*Excerpted data*

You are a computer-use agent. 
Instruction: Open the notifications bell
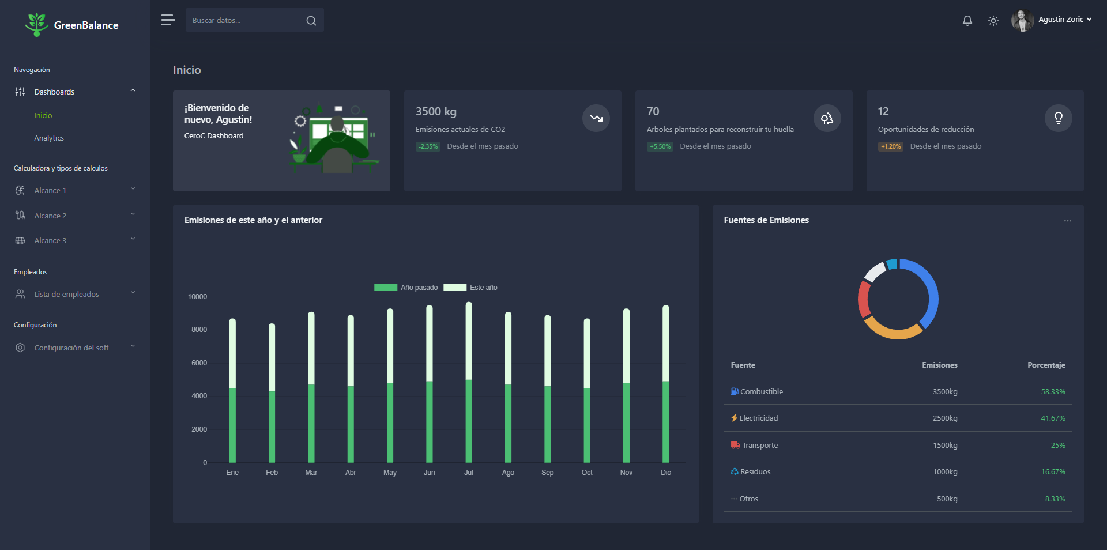[x=967, y=21]
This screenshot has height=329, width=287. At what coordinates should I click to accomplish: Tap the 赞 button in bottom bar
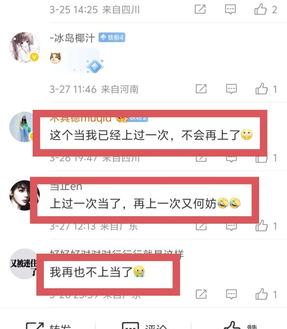click(x=240, y=325)
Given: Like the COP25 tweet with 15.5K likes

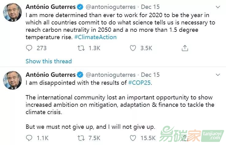Looking at the screenshot, I should point(133,138).
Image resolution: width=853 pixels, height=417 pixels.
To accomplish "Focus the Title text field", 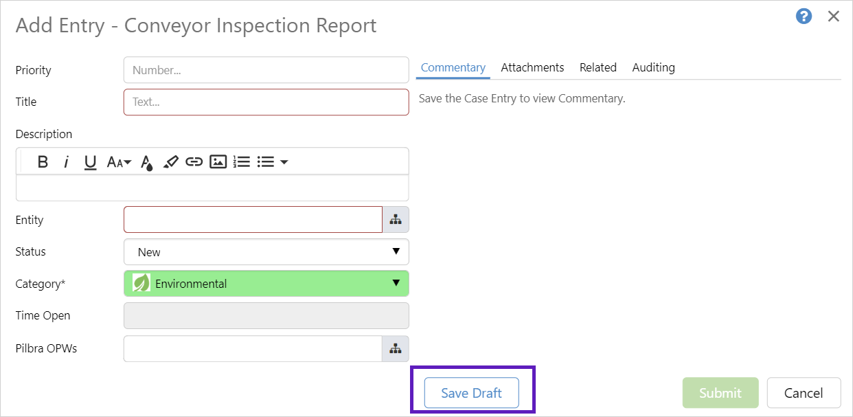I will click(x=266, y=102).
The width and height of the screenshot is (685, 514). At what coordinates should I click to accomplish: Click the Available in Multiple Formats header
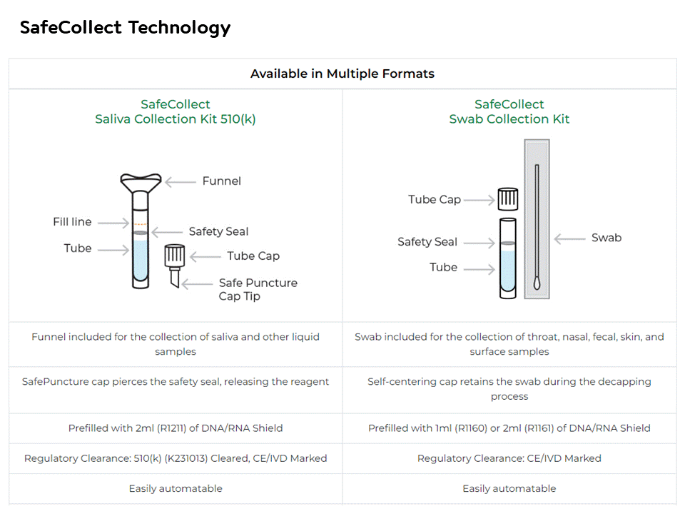coord(343,74)
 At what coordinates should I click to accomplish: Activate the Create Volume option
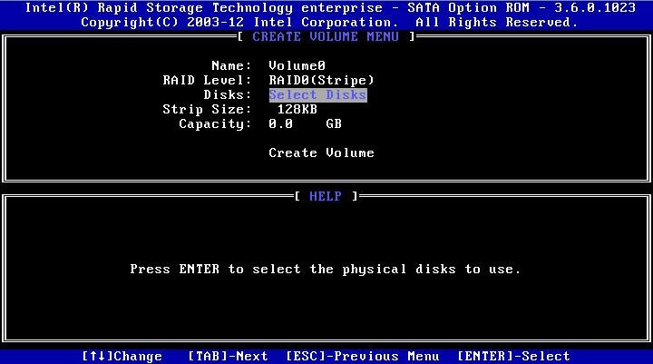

*Task requirements*
Using the entries above, reproduce word for word only the lines from the one that contains "Instruction: Open the notifications bell" to the one that contains "Image resolution: width=853", both ends included, and drop every picture.

*Output below*
Instruction: Open the notifications bell
[x=967, y=21]
This screenshot has height=329, width=287. At what coordinates should I click to accomplish: Tap the 赞 button in bottom bar
click(x=240, y=325)
Given: Like the COP25 tweet with 15.5K likes

Looking at the screenshot, I should point(133,138).
Image resolution: width=853 pixels, height=417 pixels.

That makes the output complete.